19. One number is 16 more than another. If the smaller number is subtracted trom two thirds of the larger number, the result is one fourth of the sum of the two numbers. Find the numbers.

Let's denote the smaller number as \( x \) and the larger number as \( x + 16 \). According to the problem, if we subtract \( x \) from two-thirds of the larger number, we should get one-fourth of the sum of the two numbers.

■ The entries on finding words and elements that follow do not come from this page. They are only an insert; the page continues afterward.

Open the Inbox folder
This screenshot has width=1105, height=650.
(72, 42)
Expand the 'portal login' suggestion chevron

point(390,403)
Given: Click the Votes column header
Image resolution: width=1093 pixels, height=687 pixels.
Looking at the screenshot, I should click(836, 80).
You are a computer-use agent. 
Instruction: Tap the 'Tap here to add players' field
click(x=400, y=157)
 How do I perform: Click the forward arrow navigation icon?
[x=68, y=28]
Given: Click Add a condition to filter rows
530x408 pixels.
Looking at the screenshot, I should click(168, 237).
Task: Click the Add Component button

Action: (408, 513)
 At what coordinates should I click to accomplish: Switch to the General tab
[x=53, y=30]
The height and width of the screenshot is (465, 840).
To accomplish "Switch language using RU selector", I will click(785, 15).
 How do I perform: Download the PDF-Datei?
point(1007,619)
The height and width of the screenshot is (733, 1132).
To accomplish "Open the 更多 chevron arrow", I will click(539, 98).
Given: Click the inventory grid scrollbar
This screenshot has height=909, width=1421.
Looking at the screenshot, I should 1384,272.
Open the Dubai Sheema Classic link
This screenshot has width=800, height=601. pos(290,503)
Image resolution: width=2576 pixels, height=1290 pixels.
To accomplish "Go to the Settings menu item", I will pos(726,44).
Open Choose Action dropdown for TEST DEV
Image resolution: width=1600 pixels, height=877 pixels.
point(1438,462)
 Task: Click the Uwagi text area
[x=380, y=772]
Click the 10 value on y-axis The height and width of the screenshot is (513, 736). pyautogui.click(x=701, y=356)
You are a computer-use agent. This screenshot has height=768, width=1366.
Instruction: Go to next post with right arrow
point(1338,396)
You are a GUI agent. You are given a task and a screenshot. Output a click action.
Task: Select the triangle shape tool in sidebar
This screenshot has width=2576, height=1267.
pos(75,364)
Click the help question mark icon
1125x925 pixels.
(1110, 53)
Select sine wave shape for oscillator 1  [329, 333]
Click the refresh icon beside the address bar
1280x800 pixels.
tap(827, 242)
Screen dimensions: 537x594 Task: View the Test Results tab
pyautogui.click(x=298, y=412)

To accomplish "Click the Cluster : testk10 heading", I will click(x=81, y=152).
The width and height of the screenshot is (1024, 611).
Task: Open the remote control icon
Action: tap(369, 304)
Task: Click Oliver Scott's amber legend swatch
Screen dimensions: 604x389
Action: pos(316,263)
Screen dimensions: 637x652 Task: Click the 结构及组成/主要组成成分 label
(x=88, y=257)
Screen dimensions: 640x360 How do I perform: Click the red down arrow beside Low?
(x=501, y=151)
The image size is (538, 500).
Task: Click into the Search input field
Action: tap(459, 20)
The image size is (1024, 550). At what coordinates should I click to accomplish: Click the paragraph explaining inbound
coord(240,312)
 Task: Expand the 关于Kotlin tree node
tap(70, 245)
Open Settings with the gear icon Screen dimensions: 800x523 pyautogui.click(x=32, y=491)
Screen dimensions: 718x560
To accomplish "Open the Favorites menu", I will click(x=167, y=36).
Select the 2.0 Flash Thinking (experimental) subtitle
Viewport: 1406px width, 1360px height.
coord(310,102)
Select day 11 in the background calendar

We can set up the equation as follows: \[ \frac{2}{3}(x + 16) - x = \frac{1}{4}(x + (x + 16)) \] Now, let’s simplify this equation step-by-step! First, simplify the left side: \[ \frac{2}{3}(x + 16) - x = \frac{2x + 32}{3} - x = \frac{2x + 32 - 3x}{3} = \frac{-x + 32}{3} \] Now, simplify the right side: \[ \frac{1}{4}(x + (x + 16)) = \frac{1}{4}(2x + 16) = \frac{2x + 16}{4} = \frac{x + 8}{2} \] Now we have: \[ \frac{-x + 32}{3} = \frac{x + 8}{2} \] Cross-multiplying to eliminate the fractions gives: \[ -2(-x + 32) = 3(x + 8) \] Expanding both sides results in: \[ 2x - 64 = 3x + 24 \] Now, isolate \( x \): \[ 2x - 3x = 24 + 64 \implies -x = 88 \implies x = -88 \] So the smaller number \( x = -88 \) and the larger number is: \[ x + 16 = -88 + 16 = -72 \] Thus, the two numbers are \( -88 \) and \( -72 \).